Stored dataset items
%%
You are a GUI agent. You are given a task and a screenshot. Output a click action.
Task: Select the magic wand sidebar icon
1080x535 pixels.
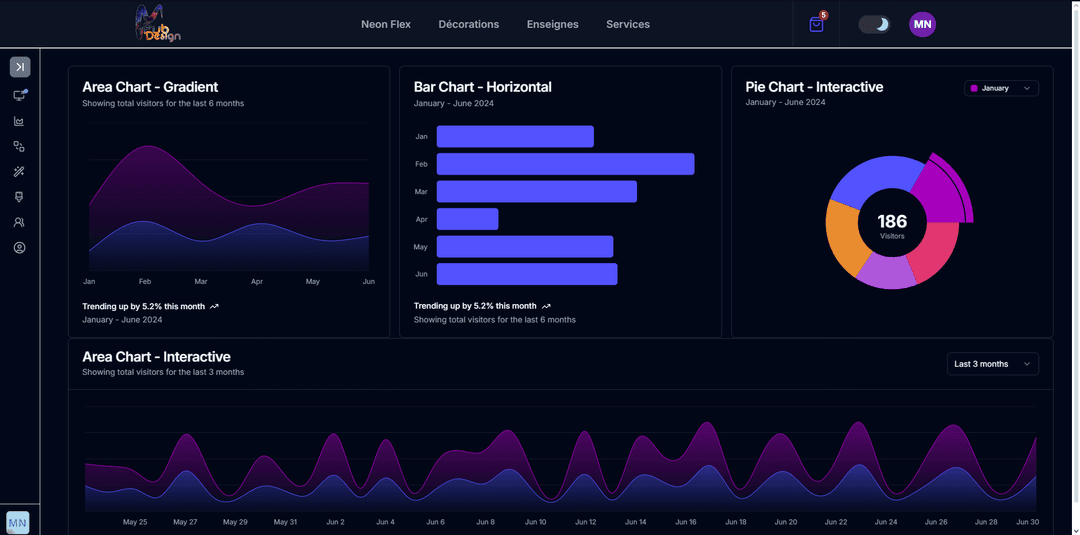(x=19, y=172)
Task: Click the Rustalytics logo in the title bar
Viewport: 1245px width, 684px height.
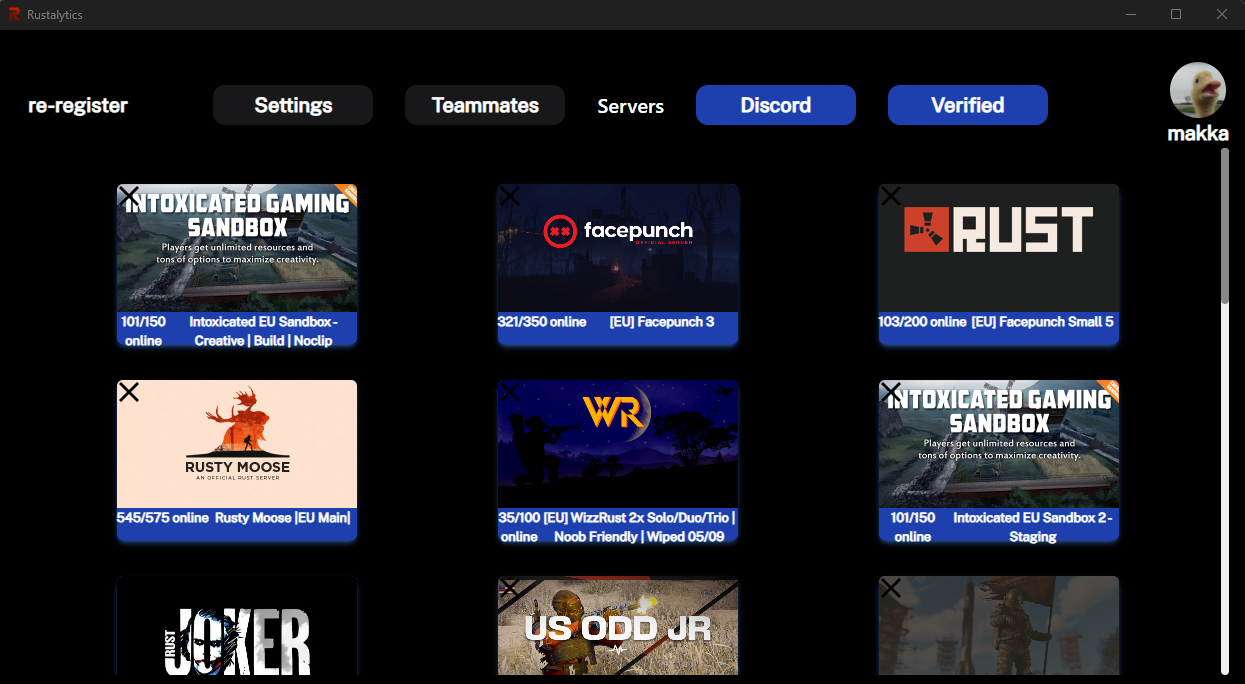Action: click(14, 15)
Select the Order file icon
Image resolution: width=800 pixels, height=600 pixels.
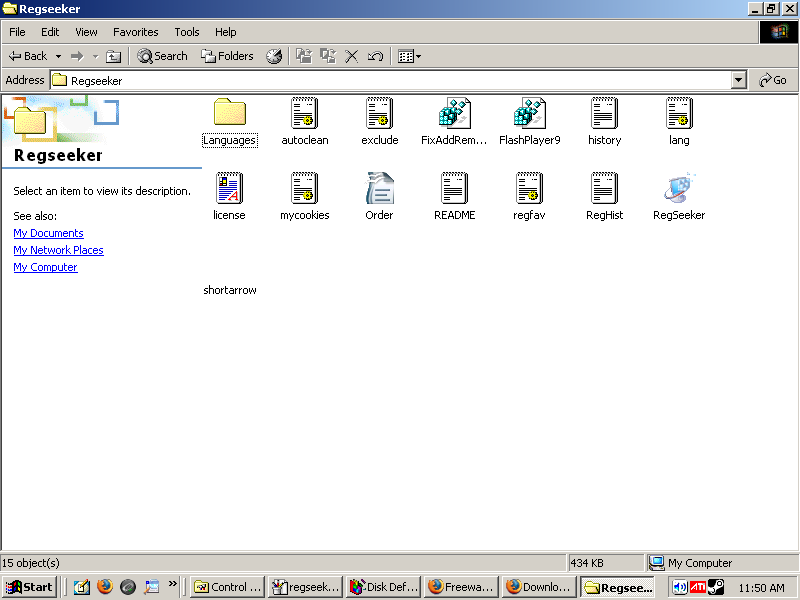click(379, 188)
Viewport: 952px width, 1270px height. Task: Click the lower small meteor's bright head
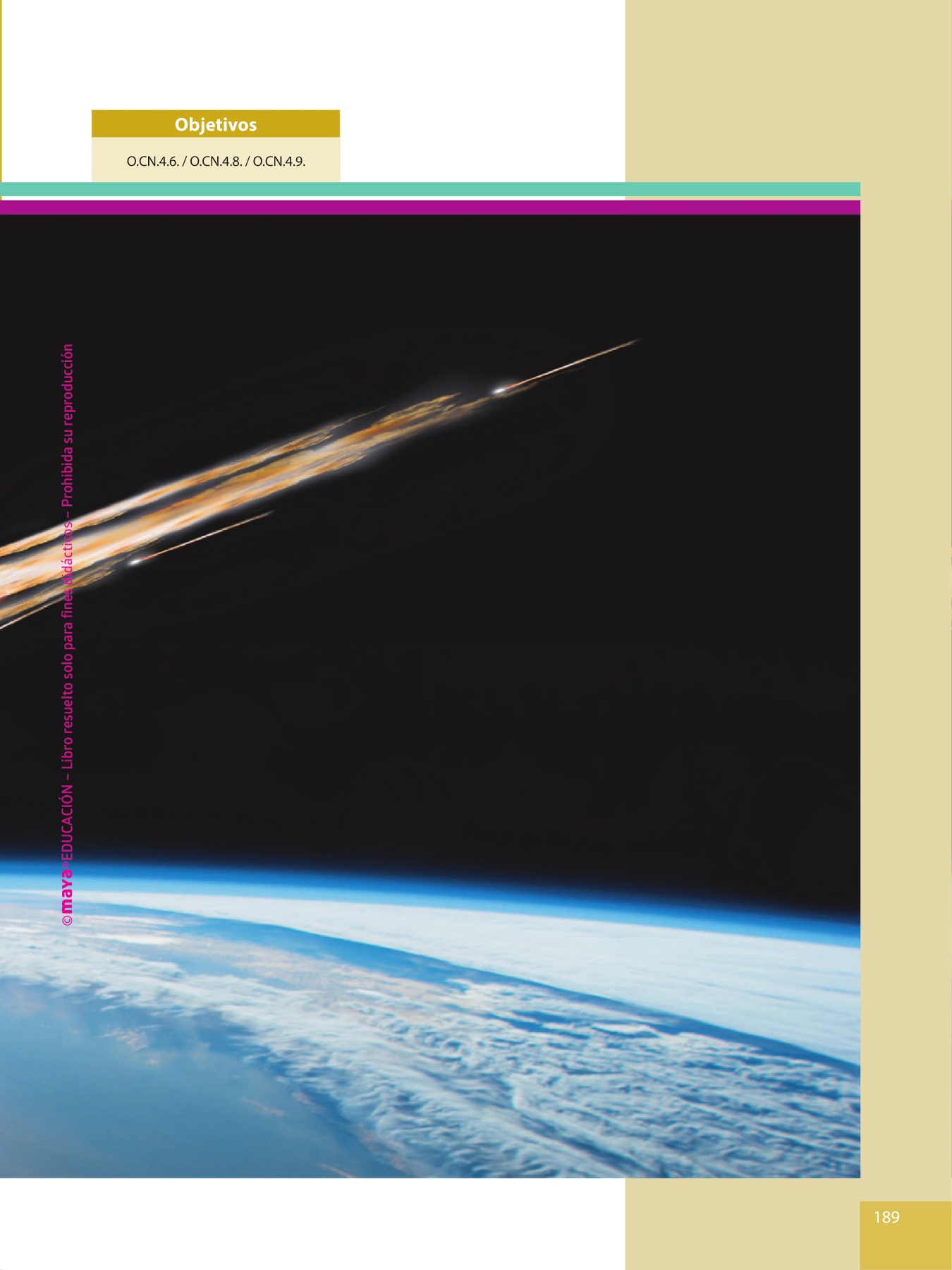pyautogui.click(x=134, y=562)
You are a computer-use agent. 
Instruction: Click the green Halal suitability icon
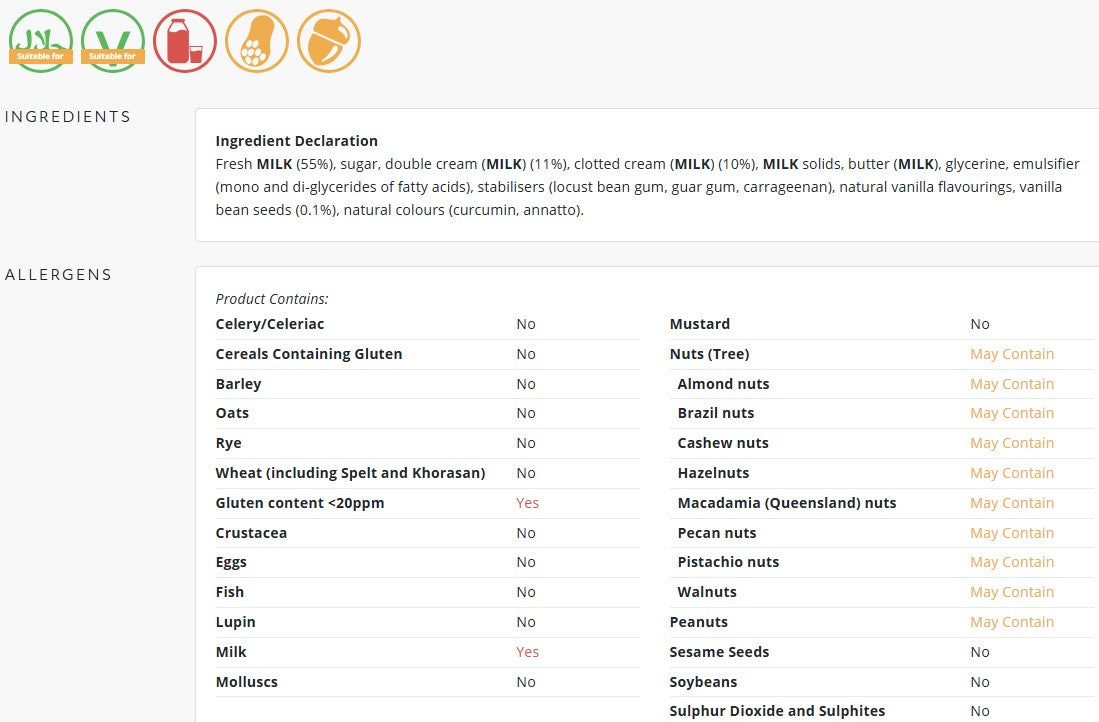click(x=41, y=41)
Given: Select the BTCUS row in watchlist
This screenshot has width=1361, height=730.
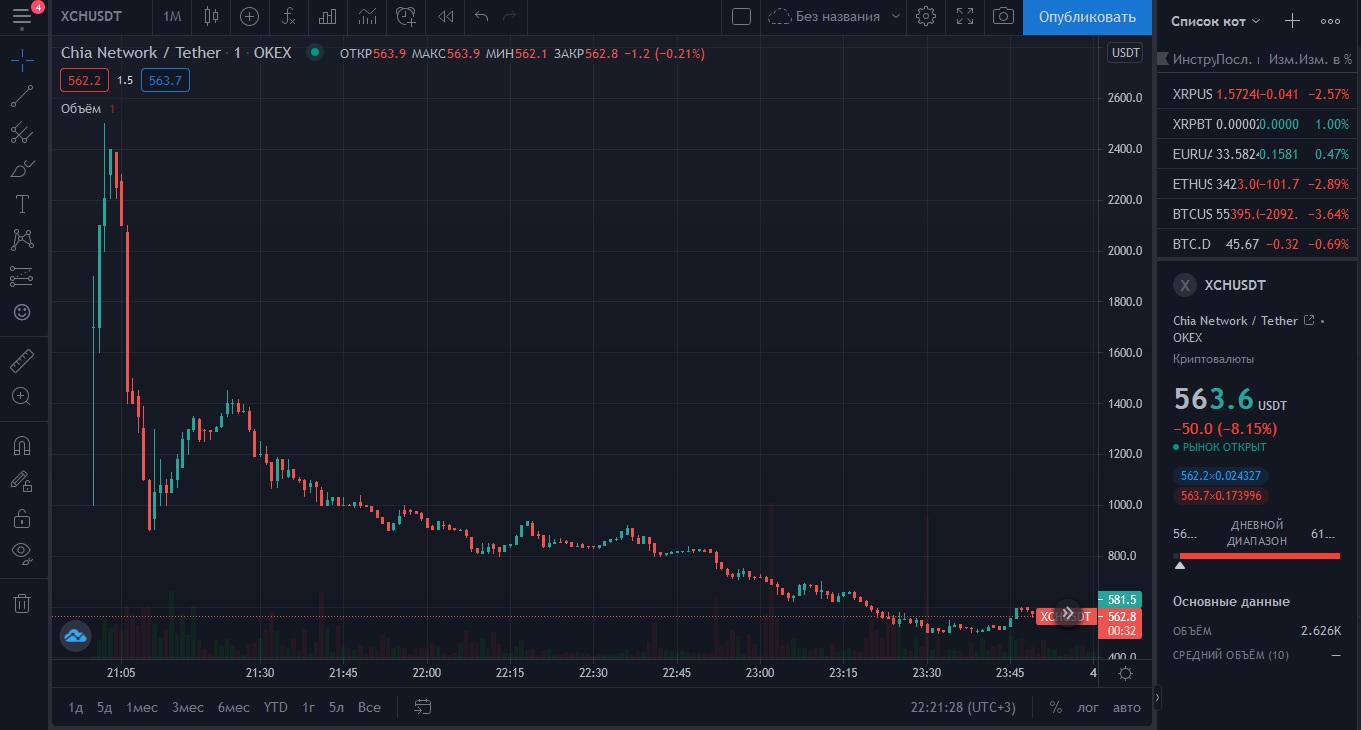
%%
Task to carry out: List each line in the rows above that contains the word "Viewport".

Reply:
Viewport: 1245px width, 684px height.
Viewport: 952px width, 1270px height. Task: Click the lower small meteor's bright head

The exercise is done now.